Upon awakening Christmas morning, Aldine took in the sharp chill of her room and cast her eye on the austere gray sky beyond her window. She lay warm in her bed and thought that if ever in time eternal there would be a more cheerless Christmas morning than this one, she hoped not to see it. She used the chamber pot, then cracked her door to listen a bit—she heard movement downstairs, the clank of pans, but no voices—but it was too cold for anything, so she grabbed her book from her satchel and returned to the snug nest of her bed. There were two books in the satchel: Cyr’s Dramatic First Reader, which she’d brought home to help Neva memorize her parts for the Winter Entertainment, and—the one she had now in hand—the school’s red cloth Riverside Shakespeare, which she’d smuggled home for her own diversion.

Aldine had made a bookmark, cut from white paperboard and idly decorated with a teeming and ever-densening thicket of penciled flowers, some with a letter written on each petal to form words (Seizeth, for example, and Breatheth).
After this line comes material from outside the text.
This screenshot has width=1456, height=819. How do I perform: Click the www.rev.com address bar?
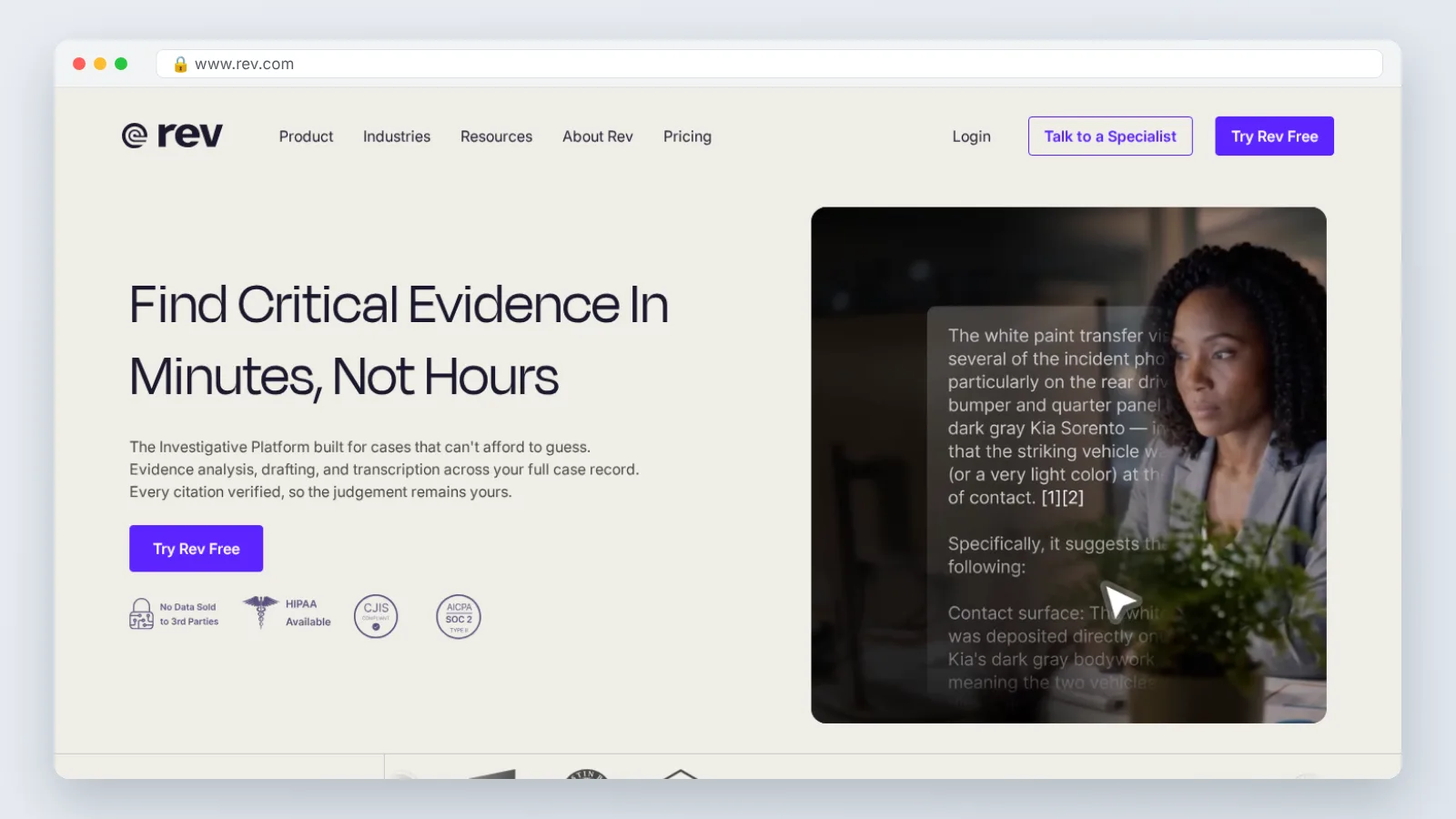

She always marked her place indirectly—cunningly, even—in Act IV of King Henry VIII, the last play in the volume and within easy proximity of Venus and Adonis. Aldine liked this deception; it seemed to enrich the pleasure of the venture. But, this morning, no sooner had she found the portion of the poem she most liked (Even so she kissed his brow, his cheek, his chin, / And where she ends she doth anew begin) than she heard the scamper of footsteps on the stairs.

“Miss McKenna! Miss McKenna!” Neva called, and Aldine barely had time to shove the book beneath the quilts before the girl flung open the door and burst into her room. “Sausage!” Neva exclaimed. Really the girl was almost screaming. And (it must have floated in with the girl) Aldine caught the most marvelous scent of cooking meat. “Marmalade, too!” Neva sang out. “And strawberry jelly and oranges and, oh, just . . . everything!” She’d taken Aldine’s hand and had begun to tug. “Mama says it was Santa but I don’t think it was, do you?”

Aldine, pivoting, swung her legs to the edge of the bed, but her movement beneath the twisted covers pushed the hiding Shakespeare suddenly forward: the volume fell to the floor with a violent ka-thump.

For a moment they both stared at the immense volume lying there splayed open; then Neva said, “Oh, you! You fell asleep reading, didn’t you?” She bent to the floor and folded the book neatly closed. “I do that all the time!”

“I do as well,” Aldine said in the calmest manner she could manage, but the demeaning aspect of fooling a guileless eight-year-old did not escape her. She rose and set the book back into her satchel.

“What about this?” Neva said.

She’d picked up the bookmarker decorated with teeming flowers and petals spelling Breatheth and Seizeth.